Most people who live in Nigeria or visit Nigeria often would say that most Nigerians are not interested in the kind of religious fanaticism that produces and nurtures al-Queda; on the contrary, most people in Nigeria are interested in a secular society that nurtures political, religious, and economic democracy and pluralism. Nobody is in a better position to provide the needed data for the United States about the truth or falsity of the presence of al-Queda in Nigeria. This is one thing that Obasanjo must do before he becomes a lame duck, and before thousands of Nigerians in North America are viewed as products of al-Queda mentality. Should there by any truth to the claim about al-Queda presence in Nigeria, Obasanjo should use his reputation as someone who believes fanatically in the unity of Nigeria to convince all sections of Nigeria that any form of jihadism is capable of ruining Nigeria's unity or accelerating Nigeria's disintegration.

## [Extracted records]
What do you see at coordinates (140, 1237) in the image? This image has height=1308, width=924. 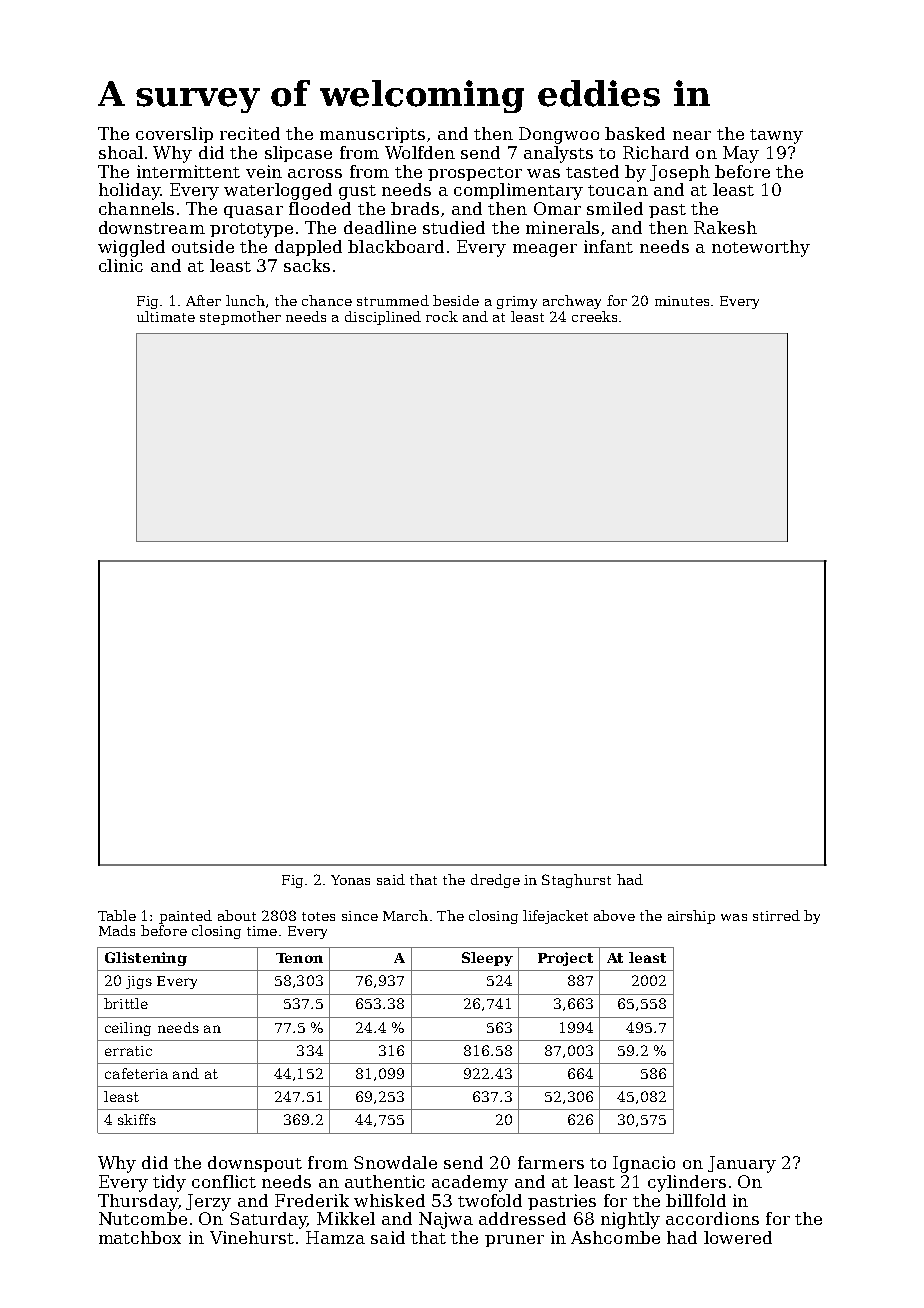 I see `matchbox` at bounding box center [140, 1237].
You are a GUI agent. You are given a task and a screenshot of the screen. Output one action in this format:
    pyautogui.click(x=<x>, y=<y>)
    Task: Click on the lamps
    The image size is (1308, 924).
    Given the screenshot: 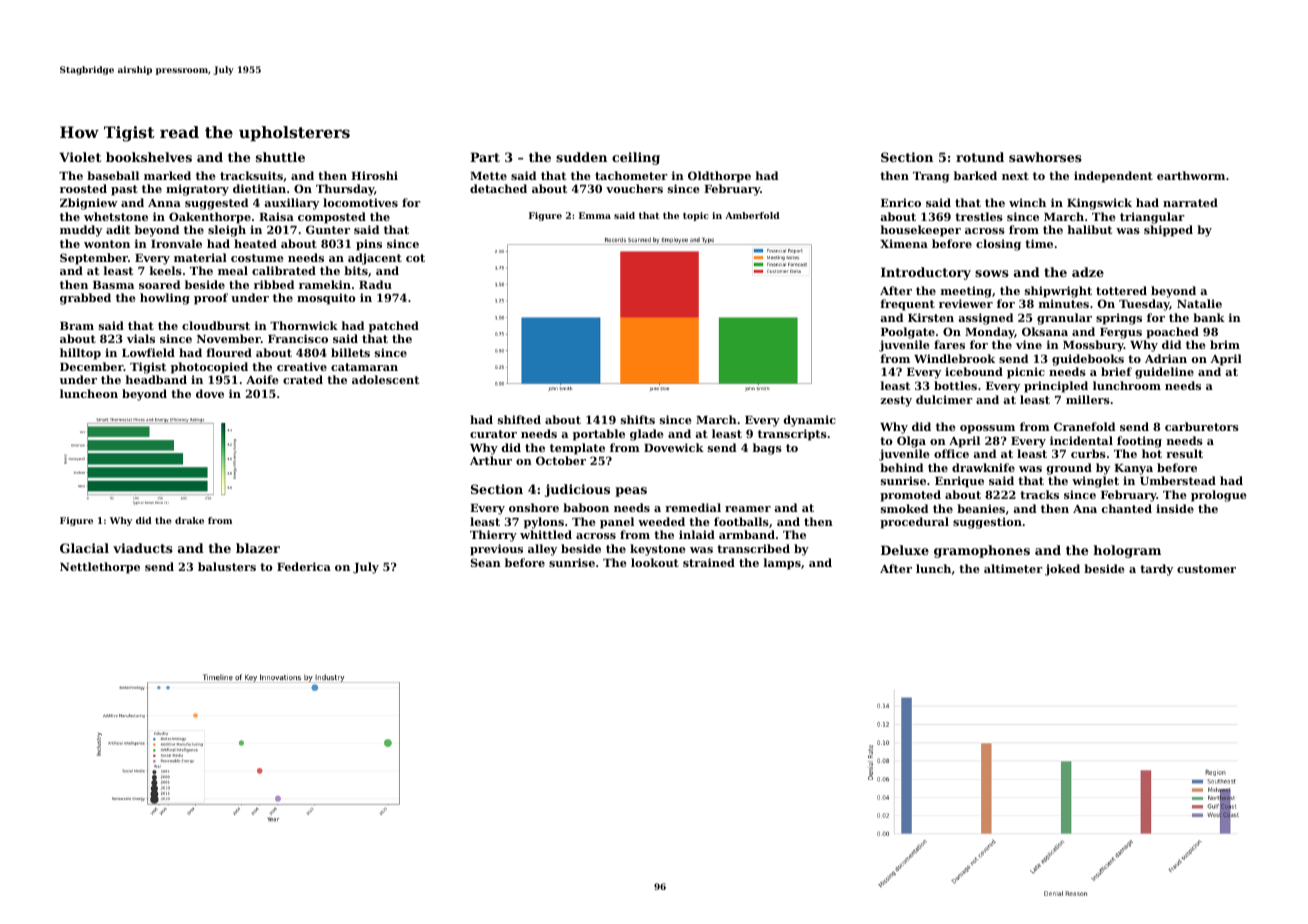 What is the action you would take?
    pyautogui.click(x=782, y=564)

## [Parts of the exercise]
a. In one to three sentences, explain why the passage on Nigeria and al-Queda says Obasanjo should supply the United States with data on al-Queda's presence in Nigeria, and what it says he must do this before.
b. Carry on the passage on Nigeria and al-Queda from its last sentence.
The rows form separate material from the passage on Nigeria and al-Queda.

## [Expected outputs]
a. The passage says nobody is in a better position than Obasanjo to provide that data. It says he must do this before he becomes a lame duck and before thousands of Nigerians in North America are viewed as products of al-Queda mentality.

b.
Gani Fawehinmi just described Obasanjo as Nigeria's omniscient president. Without doubt, Obasanjo's rhetoric and lifestyle since he came back to power subsequent to his imprisonment by General Abacha suggests that he takes himself more seriously than any leader in history about his intellectual prowess.
Consequently, he should have no problem envisaging that political historians are getting ready to write their chronicles of Obasanjo's 8 years in Aso Rock. Before professional chroniclers put their words in print, Obasanjo is still in a position to right many of the wrongs that existed in Nigeria before his coming to power, so that historians of his regime can see him as part of the solution, rather than as part of the problem of Nigeria.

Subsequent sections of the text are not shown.